We've heard it over and over. Asset allocation...asset allocation...asset allocation. It starts to remind one of the way in which Felix expressed his exasperation at Oscar and his sloppiness with those three immortal words, "Oscar, Oscar, Oscar!"
Unfortunately, a lot of people are not quite sure what asset allocation really means. They believe it covers stocks, bonds, mutual funds, jewelry, cars, real estate, etc. etc. and so forth. Actually, asset allocation simply refers to the way in which one divides a portfolio among certain major asset classes known as stocks, bonds, and good ole cash. But, according to Kathryn Head, chairman of First Investors, "Your asset allocation strategy shouldn't be driven by the market's short-term developments, but rather by your investment goals, time frame, and risk tolerance."

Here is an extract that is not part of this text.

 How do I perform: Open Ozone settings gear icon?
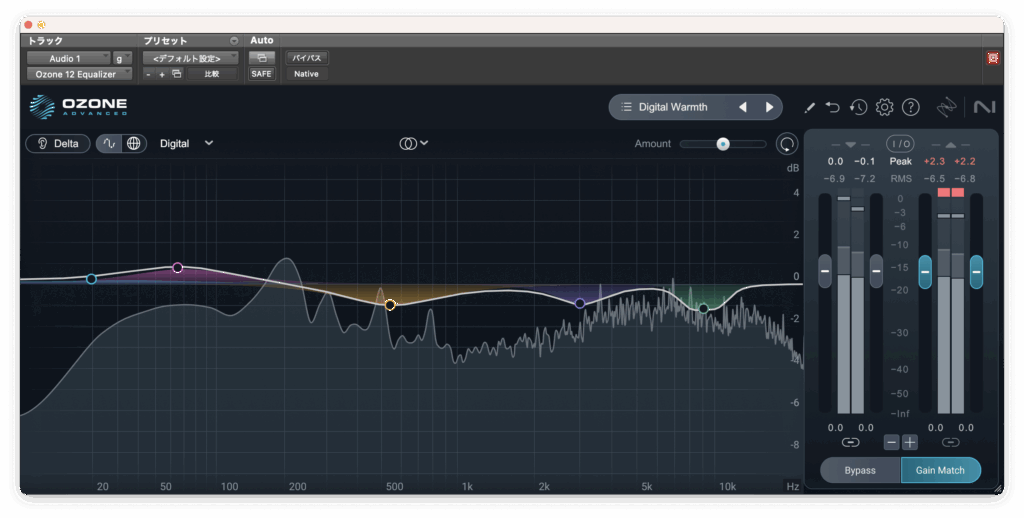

In other words, she is saying that it's a pretty bad idea to allow short-term developments to unduly influence long-term investment plans. You might look at it this way: Most of the basic strategies associated with prudent investing are really timeless with the potential to help you stay on the right road no matter what happens.
However, a caveat here. Just because your asset allocation was appropriate five years ago doesn't mean it still applies today. Investment returns can shift considerably. For example, consider a portfolio at the end of 1994 that had an allocation of 60 percent stocks and 40 percent corporate bonds. By the end of 1999, that mix would show 78 percent stocks and 22 percent bonds because of investment performance. So the bottom line is that you wind up with a portfolio 15 years later that has a much higher risk potential.
Most solid planners will advocate your looking at your money from the long end of the telescope. This means giving your money time to grow instead of trying to "time" the market. According to Ms. Head, what you are looking for is compounding which is what transpires when you decide to reinvest earnings so that the assets subsequently produce additional earnings.
Here's the case in point. If you had invested $10,000 in the U.S. stock market on January 1, 1985 and you left the money in there without touching it in any way and reinvested any dividends or earnings, well 20 years later on January 1 of this year, that account would be worth almost $120,000. But, if you missed just the five best days of that period because you might have been moving money in and out, your account would now be worth only about $89,000. Quite a difference, eh?
What to do? If anything, review your portfolio on a regular basis to make sure it addresses your particular desires.